Bob Vila, recognized as a prominent home improvement television host, gained fame through his tenure on “This Old House” (1979-1989) and “Bob Vila’s Home Again” (1990-2005), along with his role as a spokesperson for Sears. His journey into television hosting began when he was hired by WGBH-TV to host “This Old House” after receiving the prestigious “Heritage House of 1978” award from Better Homes and Gardens. The award recognized his restoration efforts on a Victorian Italianate house in Newton, Massachusetts, a project that marked the commencement of his successful career.
During the early years of hosting “This Old House,” Vila’s compensation was modest, starting at $200 per episode and later increasing to $800 per episode. Over the 10-year period hosting the show, his potential earnings capped at around $188,000. Vila treated the hosting gig as a side business for his contracting firm, R.J. Vila Inc. However, as the show progressed, he began leveraging his name for sponsorships, endorsing various brands and companies on the show, eventually earning over $500,000 annually.
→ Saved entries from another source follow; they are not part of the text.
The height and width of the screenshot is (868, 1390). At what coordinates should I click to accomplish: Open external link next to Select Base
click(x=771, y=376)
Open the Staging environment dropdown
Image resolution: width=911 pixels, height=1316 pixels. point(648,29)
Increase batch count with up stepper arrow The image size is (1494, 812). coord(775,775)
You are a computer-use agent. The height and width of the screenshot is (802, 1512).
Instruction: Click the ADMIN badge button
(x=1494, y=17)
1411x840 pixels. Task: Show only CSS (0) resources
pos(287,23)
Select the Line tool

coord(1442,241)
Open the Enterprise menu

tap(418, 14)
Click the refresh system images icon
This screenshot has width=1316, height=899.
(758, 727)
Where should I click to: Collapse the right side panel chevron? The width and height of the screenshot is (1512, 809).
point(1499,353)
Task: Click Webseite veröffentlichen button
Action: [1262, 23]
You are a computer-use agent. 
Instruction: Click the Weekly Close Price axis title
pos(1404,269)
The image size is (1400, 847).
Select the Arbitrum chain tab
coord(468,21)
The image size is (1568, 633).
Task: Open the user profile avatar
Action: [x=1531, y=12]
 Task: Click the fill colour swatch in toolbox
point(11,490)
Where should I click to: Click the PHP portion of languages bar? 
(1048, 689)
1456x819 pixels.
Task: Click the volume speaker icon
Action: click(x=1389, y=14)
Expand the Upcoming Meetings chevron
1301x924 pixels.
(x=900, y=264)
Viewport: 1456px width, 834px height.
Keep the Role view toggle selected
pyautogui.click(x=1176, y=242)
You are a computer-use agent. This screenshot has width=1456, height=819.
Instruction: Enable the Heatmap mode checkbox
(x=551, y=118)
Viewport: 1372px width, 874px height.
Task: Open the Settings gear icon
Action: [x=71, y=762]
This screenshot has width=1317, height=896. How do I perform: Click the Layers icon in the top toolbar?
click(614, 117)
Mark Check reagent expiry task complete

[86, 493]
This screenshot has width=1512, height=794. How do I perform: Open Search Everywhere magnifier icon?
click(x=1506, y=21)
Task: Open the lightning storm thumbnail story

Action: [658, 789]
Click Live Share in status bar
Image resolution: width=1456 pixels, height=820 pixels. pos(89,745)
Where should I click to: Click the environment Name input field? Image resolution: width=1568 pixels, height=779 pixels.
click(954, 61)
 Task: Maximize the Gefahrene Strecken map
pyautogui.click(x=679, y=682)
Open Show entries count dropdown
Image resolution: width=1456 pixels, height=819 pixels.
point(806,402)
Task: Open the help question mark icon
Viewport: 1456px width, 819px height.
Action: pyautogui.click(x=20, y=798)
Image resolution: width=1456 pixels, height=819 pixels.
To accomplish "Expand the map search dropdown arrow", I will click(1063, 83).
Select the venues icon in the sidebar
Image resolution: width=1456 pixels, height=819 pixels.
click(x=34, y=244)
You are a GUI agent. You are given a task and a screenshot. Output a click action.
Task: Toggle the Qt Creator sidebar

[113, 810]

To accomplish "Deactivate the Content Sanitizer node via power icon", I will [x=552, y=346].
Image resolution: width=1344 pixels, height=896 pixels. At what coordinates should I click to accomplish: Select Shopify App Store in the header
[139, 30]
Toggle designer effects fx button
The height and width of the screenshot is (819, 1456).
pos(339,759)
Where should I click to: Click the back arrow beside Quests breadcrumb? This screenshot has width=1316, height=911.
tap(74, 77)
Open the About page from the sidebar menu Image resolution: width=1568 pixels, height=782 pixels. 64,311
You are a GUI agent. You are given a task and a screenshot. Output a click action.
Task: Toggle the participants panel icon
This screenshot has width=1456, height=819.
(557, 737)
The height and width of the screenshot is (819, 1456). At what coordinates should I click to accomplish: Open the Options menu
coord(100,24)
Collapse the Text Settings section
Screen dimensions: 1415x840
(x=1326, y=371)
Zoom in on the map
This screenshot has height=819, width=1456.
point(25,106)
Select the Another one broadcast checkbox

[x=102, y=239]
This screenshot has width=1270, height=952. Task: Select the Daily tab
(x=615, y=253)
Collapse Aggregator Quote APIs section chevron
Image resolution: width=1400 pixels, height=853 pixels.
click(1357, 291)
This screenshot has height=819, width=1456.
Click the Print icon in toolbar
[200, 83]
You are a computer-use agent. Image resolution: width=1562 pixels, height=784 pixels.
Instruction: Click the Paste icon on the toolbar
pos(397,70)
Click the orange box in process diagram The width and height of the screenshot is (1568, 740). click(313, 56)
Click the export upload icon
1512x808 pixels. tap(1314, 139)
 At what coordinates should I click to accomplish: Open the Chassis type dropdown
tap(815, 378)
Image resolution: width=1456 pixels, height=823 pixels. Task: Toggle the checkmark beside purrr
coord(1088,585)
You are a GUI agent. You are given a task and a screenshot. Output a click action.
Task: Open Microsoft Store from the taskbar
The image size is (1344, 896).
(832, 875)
This led to conflicts with WGBH-TV and the show’s underwriters, Home Depot, due to Vila endorsing a competitor named Rickel. Despite WGBH-TV’s request for him to cease his role as a spokesperson, Vila refused, resulting in his termination.
Surprisingly, his termination turned out to be a fortuitous turn of events as Sears hired him within a year, making him the primary spokesperson for their hardware business. Vila featured in commercials promoting the Craftsman tools brand, often filmed at his South Florida residence on the grounds of the former Richmond Naval Air Station. Despite Craftsman’s long history and reputation for being made in the United States with an unlimited lifetime warranty, Vila’s partnership with Sears came to an end in 2006, coinciding with Sears’ overall decline that would render it unprofitable by 2010.
Undeterred, Vila continued his career as a spokesperson and remained a regular presence on the Home Shopping Network, endorsing his own brand of tools. Meanwhile, Sears underwent a significant decline, going from over 3,500 stores in 2010 to just 695 stores by 2017. In an attempt to alleviate its financial struggles, Sears began selling assets, including the iconic Craftsman brand, which was acquired by Stanley Black & Decker in 2017. Sears ultimately filed for Chapter 11 bankruptcy on October 15, 2018, aiming to address its $4.2 billion debt, shed unwanted store leases, and avoid liquidation. As the company continues to close stores across the country, the house once used for Sears commercials stands mostly empty.